A man who murdered his partner’s baby son by striking his head against a hard surface in “sudden temper and frustration” has been sentenced to life in prison with a minimum term of 18 years.
Kane Mitchell, 31, fatally assaulted Teddie Mitchell in November 2019 while they were alone together, when the infant’s mother Lucci Smith, 29, was on the morning school run in St Neots, Cambridgeshire.
Teddie died in hospital 10 days later on November 11 2019, aged 12 weeks.
Judge Mr Justice Knowles said at Cambridge Crown Court on Friday that Mitchell, who is not the infant’s father, squeezed Teddie with so much force that he fractured the boy’s ribs and his collar bone.
He said that the assault on November 1 also involved the “violent striking by Mr Mitchell of Teddie’s head against a hard or unyielding surface”.
This fractured the boy’s skull and caused brain, spinal and eye injuries, the judge said.
He said that on a separate, earlier, occasion Mitchell had fractured two of Teddie’s ribs and his collar bone.

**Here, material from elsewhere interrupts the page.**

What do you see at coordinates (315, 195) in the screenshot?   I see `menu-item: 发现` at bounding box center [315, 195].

He found that Mitchell did not intend to kill the child but that “in sudden temper and frustration with Teddie” he intended to “cause really serious harm” to him.
Matthew Jewell QC, mitigating for Mitchell, said the “spontaneous loss of temper” may have been in response to the child crying, adding that it was not a case where there was an “ongoing catalogue of neglect”.

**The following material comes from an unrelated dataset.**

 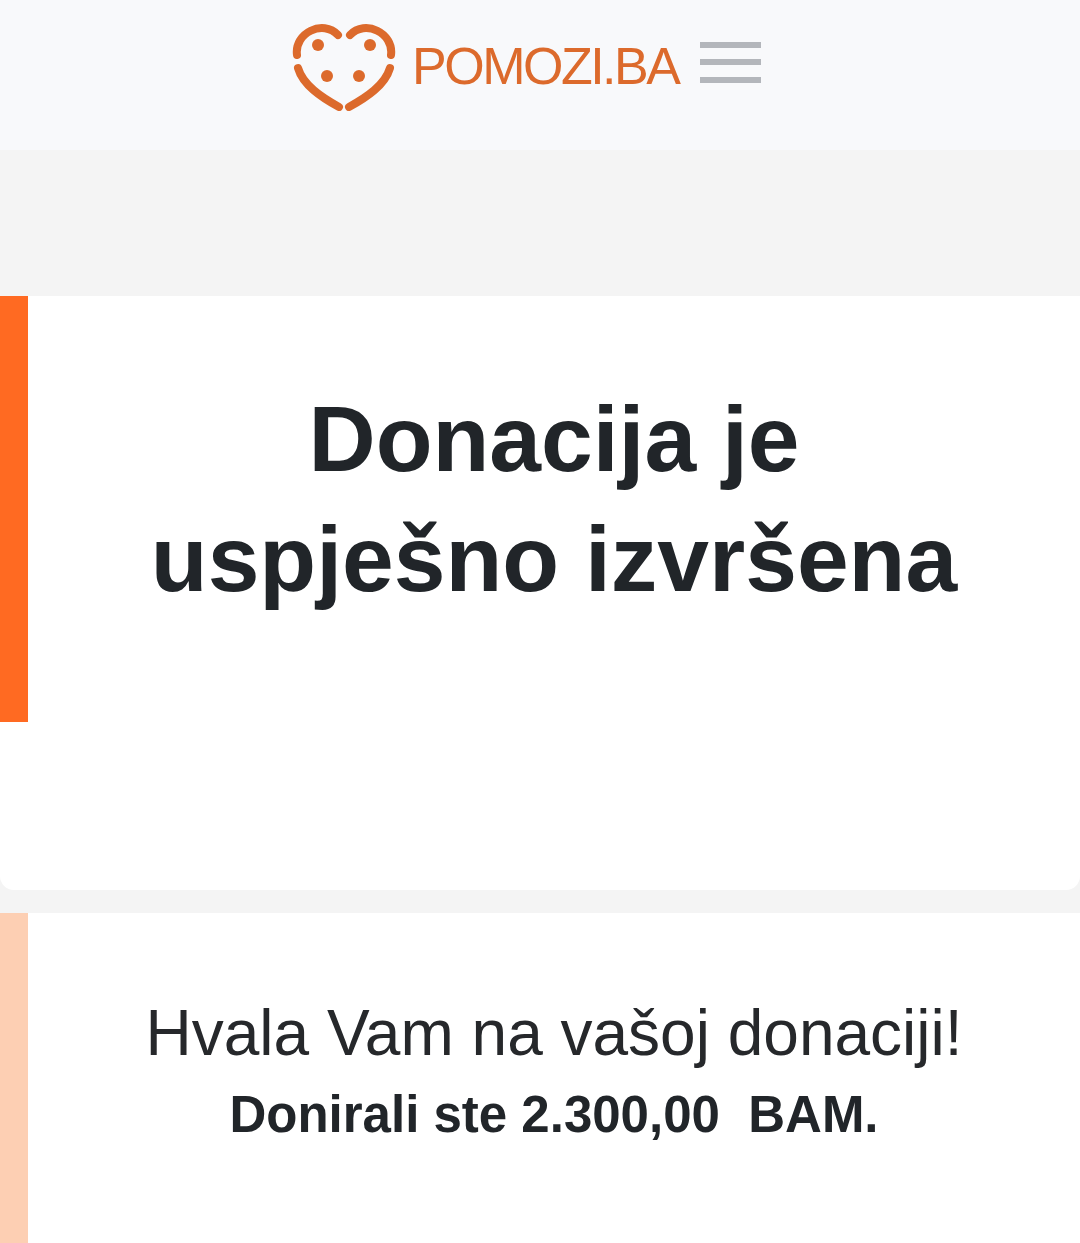 I want to click on menu-button, so click(x=731, y=62).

Mitchell, of no fixed address, was found guilty at trial of murder and of causing or allowing serious harm to a child.
He was sentenced on Friday to life in prison and must serve at least 18 years before he can be considered for parole.
The judge said that Smith, the child’s mother, did not call an ambulance until 3pm on November 1, after the afternoon school run.

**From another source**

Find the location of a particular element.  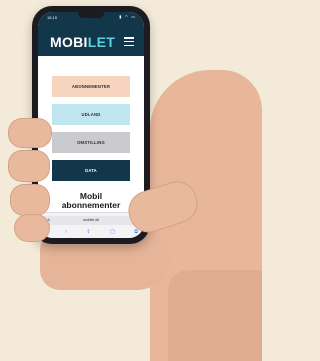

url-text: mobilet.dk is located at coordinates (91, 220).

He said: “Her failure to obtain earlier medical help couldn’t have saved Teddie – it could have spared him some pain and suffering.”
He said that Teddie’s injuries were as a “direct result” of Mitchell’s actions and that Smith “was unaware” of what happened, but that “it was obvious to her something was seriously wrong”.
There is evidence that Smith “cared about… and loved” Teddie, and that Mitchell was an “overbearing partner”, the judge said.
Smith, previously of Pattison Court, St Neots, was found guilty of cruelty to a child, for not securing earlier medical help.
The judge sentenced her to a two-year community order, noting that she had already spent several months in prison while remanded in custody ahead of her trial.